The Observer

Anne Patchett Addresses Class of 2013

Members of the class of 2013 participate in ‘first flight’ during convocation.

Members of the class of 2013 participate in ‘first flight’ during convocation.

On Thursday September 17, 2009, the class of 2013 was formally welcomed into the BC community by author Anne Patchett. After reading Patchett’s engaging novel Run about an eclectic Catholic family living in the city of Boston, the freshmen listened to her speech in hopes of gleaning a few morsels of advice with which to begin their journey here at BC.

After the freshmen filed into Conte Forum, Father Marchese welcomed the class and advised the new students on the extraordinary opportunities at this university. He stressed that the freshmen will ultimately be the ones “building and shap-ing this community” as each simultaneously conducts a “journey” into him or herself.

According to Father Marchese, great literature like that of Anne Patchett prompts us to look inward at ourselves and outward at the influences we have on others. Just like Teddy and Tip Doyle of Run, we will soon discover our “collective and individual responsibilities,” consequently shaping ourselves through our responses to both success and failure. As the freshmen embark on their four-year journey at Boston College, they will sculpt their own “personal narratives.” Father Marchese closed his speech by once encouraging students to “go set the world aflame.”

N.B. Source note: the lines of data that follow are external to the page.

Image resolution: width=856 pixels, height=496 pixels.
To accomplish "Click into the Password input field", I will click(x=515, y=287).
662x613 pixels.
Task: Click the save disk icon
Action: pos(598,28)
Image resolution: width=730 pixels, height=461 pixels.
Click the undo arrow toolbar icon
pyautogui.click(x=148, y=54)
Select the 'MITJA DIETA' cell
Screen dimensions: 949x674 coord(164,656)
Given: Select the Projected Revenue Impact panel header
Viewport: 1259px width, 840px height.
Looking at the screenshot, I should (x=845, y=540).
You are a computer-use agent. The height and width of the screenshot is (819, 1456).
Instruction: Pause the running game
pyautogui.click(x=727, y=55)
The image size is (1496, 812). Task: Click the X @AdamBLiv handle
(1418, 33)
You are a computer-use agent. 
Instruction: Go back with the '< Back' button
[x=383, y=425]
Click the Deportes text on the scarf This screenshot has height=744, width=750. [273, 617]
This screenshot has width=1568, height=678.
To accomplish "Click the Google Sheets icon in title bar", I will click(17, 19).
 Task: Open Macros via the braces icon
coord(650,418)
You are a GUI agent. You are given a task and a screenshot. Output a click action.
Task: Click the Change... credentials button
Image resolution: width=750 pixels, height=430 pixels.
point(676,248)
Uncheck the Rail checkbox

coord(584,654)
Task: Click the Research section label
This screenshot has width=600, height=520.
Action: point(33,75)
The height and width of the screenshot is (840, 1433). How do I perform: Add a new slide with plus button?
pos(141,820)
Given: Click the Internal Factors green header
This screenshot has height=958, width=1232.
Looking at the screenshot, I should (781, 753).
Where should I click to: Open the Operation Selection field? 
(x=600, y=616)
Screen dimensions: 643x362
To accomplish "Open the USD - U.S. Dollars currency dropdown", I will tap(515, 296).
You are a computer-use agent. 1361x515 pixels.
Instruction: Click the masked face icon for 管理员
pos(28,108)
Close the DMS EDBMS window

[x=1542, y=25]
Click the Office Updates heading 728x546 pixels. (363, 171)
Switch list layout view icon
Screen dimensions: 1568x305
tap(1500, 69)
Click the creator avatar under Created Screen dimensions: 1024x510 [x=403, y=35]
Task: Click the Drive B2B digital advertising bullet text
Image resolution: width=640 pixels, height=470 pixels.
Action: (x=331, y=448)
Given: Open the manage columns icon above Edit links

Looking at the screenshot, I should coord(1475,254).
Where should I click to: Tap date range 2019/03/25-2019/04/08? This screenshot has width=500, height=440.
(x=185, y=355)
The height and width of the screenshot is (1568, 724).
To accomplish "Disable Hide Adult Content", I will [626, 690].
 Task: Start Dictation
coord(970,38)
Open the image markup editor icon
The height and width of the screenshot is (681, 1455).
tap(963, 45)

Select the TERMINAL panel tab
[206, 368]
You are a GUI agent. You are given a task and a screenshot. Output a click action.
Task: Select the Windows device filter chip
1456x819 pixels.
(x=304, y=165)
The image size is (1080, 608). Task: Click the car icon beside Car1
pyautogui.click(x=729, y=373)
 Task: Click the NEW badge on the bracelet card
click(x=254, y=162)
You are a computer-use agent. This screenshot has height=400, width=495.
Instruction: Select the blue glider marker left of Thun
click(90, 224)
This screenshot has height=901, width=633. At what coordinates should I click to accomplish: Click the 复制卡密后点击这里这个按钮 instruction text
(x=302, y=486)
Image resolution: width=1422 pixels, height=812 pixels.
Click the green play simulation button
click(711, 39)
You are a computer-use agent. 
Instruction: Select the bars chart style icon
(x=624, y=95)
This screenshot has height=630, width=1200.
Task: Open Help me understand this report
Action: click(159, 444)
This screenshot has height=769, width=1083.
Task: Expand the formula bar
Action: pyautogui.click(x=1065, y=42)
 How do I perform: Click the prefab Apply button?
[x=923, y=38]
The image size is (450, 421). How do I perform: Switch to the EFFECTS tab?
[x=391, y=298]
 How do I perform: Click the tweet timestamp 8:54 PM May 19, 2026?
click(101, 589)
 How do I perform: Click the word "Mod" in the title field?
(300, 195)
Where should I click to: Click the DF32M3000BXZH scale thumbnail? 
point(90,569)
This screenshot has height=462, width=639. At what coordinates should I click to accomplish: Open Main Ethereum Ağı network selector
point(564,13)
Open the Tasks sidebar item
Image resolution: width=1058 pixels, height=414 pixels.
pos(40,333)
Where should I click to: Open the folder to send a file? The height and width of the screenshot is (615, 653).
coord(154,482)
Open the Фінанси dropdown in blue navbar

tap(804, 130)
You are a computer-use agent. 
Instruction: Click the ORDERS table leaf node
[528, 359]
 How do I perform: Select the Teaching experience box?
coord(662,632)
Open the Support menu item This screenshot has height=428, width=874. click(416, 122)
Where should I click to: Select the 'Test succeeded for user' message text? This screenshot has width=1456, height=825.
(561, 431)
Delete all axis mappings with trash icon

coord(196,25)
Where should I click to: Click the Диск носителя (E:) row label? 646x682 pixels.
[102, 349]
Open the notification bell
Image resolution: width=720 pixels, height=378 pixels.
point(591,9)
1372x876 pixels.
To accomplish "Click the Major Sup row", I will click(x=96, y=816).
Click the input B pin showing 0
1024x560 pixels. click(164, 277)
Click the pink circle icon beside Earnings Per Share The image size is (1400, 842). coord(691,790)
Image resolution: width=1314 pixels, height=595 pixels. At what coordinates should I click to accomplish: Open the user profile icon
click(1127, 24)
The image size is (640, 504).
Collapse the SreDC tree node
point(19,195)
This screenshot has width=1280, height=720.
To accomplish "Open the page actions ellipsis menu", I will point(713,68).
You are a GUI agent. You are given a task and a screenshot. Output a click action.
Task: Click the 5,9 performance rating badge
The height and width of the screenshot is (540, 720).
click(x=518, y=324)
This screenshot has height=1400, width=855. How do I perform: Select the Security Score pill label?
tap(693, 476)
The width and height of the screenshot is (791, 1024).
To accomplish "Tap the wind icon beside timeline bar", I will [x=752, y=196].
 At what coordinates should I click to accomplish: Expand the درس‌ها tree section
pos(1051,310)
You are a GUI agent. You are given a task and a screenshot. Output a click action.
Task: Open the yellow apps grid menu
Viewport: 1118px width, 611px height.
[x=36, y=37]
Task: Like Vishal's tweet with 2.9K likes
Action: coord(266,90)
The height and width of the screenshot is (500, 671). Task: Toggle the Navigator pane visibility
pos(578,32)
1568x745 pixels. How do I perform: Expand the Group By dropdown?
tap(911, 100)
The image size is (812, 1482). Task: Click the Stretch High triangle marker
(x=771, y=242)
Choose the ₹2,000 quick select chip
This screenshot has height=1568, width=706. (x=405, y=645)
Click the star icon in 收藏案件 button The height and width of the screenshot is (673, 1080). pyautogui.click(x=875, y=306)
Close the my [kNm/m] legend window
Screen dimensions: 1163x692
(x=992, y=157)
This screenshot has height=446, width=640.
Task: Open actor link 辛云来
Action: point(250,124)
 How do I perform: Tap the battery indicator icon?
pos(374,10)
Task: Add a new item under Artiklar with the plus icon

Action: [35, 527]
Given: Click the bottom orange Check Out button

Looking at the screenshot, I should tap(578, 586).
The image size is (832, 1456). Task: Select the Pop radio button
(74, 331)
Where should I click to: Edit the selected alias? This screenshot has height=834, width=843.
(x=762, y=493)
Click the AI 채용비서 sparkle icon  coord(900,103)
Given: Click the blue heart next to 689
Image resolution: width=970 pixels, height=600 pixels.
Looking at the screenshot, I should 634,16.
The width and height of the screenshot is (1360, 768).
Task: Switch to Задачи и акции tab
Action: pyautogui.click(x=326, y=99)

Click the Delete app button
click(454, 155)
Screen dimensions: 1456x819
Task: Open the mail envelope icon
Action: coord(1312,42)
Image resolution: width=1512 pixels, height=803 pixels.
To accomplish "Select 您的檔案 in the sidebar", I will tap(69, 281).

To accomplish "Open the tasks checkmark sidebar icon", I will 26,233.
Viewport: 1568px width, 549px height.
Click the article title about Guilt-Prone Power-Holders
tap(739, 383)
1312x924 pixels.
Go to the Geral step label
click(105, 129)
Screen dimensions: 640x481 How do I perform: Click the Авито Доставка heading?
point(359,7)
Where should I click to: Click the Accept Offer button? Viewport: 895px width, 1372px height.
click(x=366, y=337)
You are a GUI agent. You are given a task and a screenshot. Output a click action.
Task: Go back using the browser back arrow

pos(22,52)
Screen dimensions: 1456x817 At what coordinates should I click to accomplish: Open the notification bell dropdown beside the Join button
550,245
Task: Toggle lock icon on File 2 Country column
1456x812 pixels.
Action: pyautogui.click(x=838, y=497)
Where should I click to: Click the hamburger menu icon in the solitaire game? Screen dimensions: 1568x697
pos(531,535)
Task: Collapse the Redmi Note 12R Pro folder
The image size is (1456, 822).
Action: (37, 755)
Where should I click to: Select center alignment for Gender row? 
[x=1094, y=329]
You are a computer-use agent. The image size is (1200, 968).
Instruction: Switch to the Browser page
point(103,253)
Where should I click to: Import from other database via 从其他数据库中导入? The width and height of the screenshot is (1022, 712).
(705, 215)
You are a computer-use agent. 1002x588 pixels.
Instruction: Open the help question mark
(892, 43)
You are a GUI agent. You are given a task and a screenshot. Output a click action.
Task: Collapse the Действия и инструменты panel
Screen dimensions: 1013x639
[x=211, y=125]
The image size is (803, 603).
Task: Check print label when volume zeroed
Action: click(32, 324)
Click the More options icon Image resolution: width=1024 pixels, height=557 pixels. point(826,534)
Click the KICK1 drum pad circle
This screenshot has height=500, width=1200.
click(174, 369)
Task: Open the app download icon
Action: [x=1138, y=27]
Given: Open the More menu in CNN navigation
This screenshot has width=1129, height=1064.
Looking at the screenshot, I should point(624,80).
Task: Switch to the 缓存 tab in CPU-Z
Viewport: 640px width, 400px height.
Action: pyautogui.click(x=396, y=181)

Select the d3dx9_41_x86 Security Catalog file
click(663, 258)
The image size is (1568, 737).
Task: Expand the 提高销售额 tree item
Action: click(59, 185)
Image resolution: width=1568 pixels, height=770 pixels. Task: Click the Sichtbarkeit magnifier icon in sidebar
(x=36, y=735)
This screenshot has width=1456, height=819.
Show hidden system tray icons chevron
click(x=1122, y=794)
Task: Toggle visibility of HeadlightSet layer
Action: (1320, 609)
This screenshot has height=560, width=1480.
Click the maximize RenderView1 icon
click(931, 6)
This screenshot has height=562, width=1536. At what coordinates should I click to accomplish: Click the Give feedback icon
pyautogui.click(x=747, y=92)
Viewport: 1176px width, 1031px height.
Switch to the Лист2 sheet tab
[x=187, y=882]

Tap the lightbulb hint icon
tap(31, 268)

Father Leahy then addressed the students. He said that the freshmen will be the ones to “give life to the BC community.” In addition, he stressed the importance of faith in our journey; not simply faith in God, but in ourselves and in our talents. With this notion clearly in mind, Anne Patchett took his place.

Patchett opened her speech by noting that, although she has done a number of commencement speeches, she believes that a first-year convocation is a better event at which to give advice. She rationalizes that her advice will actually be considered and used because convocation, unlike commencement, marks the beginning of a journey.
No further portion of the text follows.